Jusqu'à présent, je n'avais jamais vraiment songé à la proximité entre Megara et sa cadette. Si j'étais habitué à passer du temps avec Nymeria, je ne pensais pas qu'elles pouvaient être liées au point qu'elle manque réellement à Meg une fois partie dans le Val. Mais là, alors que ma toute nouvelle épouse est blottie contre moi, je réalise à quel point la jeune femme avait de l'importance pour elle. Et que rien ne pourra combler le vide qu'elle a laissé. Si j'ai perdue une petite sœur de cœur, Meg a elle perdu bien plus. Alors j'essaie de la consoler comme je le peux, même si je ne doute pas que je ne suis guère efficace dans ma piètre tentative. Pourtant elle sourit et j'effleure sa joue du bout des doigts alors que je la dévore des yeux quelques instants et que je souffle, dans un rire.

"Tu es une vraie princesse ma dame, à n'en pas douter. De celle pour qui j'irais braver monstres et tempêtes en échange d'un mouchoir brodé ou d'un sourire. Nymeria était plutôt du genre à m'arracher l'épée des mains pour s'occuper du monstre elle-même. Mais oui, elle sera heureuse comme elle me mérite et j'ose espérer que sa sœur ainée le sera elle aussi."
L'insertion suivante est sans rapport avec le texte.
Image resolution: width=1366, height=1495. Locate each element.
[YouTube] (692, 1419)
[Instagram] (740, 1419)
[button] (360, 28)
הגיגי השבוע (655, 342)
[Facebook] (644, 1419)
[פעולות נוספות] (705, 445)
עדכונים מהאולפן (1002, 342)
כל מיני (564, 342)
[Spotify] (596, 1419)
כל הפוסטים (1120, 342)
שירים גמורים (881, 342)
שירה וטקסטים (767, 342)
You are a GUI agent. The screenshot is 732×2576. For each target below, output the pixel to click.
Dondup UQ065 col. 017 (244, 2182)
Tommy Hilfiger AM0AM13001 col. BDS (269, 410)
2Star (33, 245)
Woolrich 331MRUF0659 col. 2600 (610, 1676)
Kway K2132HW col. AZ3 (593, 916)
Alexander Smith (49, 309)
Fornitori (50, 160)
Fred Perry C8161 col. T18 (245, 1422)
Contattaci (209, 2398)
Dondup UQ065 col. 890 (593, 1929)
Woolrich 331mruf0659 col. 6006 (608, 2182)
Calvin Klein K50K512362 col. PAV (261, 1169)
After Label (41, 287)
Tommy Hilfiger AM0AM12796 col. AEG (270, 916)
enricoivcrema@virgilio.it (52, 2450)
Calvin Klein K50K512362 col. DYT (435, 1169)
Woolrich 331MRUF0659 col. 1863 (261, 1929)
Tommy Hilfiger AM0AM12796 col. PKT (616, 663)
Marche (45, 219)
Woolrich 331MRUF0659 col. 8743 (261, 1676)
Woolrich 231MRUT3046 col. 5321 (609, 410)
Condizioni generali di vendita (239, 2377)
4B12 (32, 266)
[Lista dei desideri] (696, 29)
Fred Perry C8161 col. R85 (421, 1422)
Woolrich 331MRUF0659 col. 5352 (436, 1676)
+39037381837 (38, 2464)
Quand bien même ce n'est pas un prince qui occupera son lit. Si nous avons déjà abordé le sujet auparavant, une part de moi ne pourra jamais se défaire de l'idée qu'elle ne sera jamais vraiment comblée en n'étant pas mariée avec un prince qui aurait pu lui apporter bien plus que moi. J'ai tout de même un large sourire lorsque nous parlons… et bien de nos enfants à venir. Si l'idée du mariage était restée très floue jusqu'au jour fatidique, celle des enfants me parle plus, sans que je n'arrive à saisir pourquoi.

"Je suis d'une rare fourberie lorsque c'est nécessaire ma chère, ne l'oublie pas. Quant au résultat, je serais plutôt enclin à me dire qu'il nous conviendra à tous les deux. Tu ne crois pas ?"

Et je soutiens son regard sans ciller, mes yeux pétillant d'une malice que je ne cherche pas à contenir alors qu'elle se fait plus sérieuse. Si je sais qu'il nous arrivera d'être en désaccord, penser le contraire serait totalement idiot, j'aime à croire, en cet instant précis, que nous arriverons tout de même à trouver des terrains d'entente. Car je ne saurais dire pourquoi mais si Meg n'est pas réputée pour ses colères, je ne suis pas impatient de braver la mauvaise humeur de la lionne qui reste une Lannister avant tout.

A mesure que passent les secondes, je me rends compte que s'il est vraiment aisé de lui parler, que cela me parait plus naturel que je ne l'aurais cru auparavant, l'attirance que j'ai pour elle se fait elle aussi bien plus présente que je l'aurais pensé avant que nous passions la nuit ensemble. Evidemment, je la trouvais jolie avant, il aurait fallu être aveugle pour ne pas voir à quel point elle peut être séduisante, mais j'avais tout de même peur de ne pas réussir à la voir comme une épouse et non pas seulement comme la sœur de Lyman. Autant dire que, dans l'immédiat, cette crainte s'est totalement envolée et que je la trouve même, avec le recul, totalement absurde. Et je souffle un rire, gardant encore un instant ses doigts contre mes lèvres alors que je la fixe, l'air canaille.

"Voilà enfin qui comprend mes tourments. Après toutes ces années. J'aurais du venir te voir bien plus tôt en fait. Ou alors n'ai-je peut-être aucune qualité, ce qui justifierait un tel harcèlement du pauvre hère que je suis. Et tant que tu ne décides pas de me métamorphoser à coups de harpe, je suis curieux de voir ce dont tu seras capable avec moi."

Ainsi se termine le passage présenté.